## ACTION ITEM
Return every line of the data below, exactly.

EXERCISE INPUT Start Marker

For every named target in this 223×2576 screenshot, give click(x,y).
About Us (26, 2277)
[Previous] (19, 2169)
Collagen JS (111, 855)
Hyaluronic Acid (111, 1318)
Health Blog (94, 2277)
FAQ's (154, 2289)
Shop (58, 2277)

EXERCISE INPUT End Marker

## RESPONSE TO THIS EXERCISE
For every named target in this 223×2576 screenshot, give click(x,y).
About Us (26, 2277)
[Previous] (19, 2169)
Collagen JS (111, 855)
Hyaluronic Acid (111, 1318)
Health Blog (94, 2277)
FAQ's (154, 2289)
Shop (58, 2277)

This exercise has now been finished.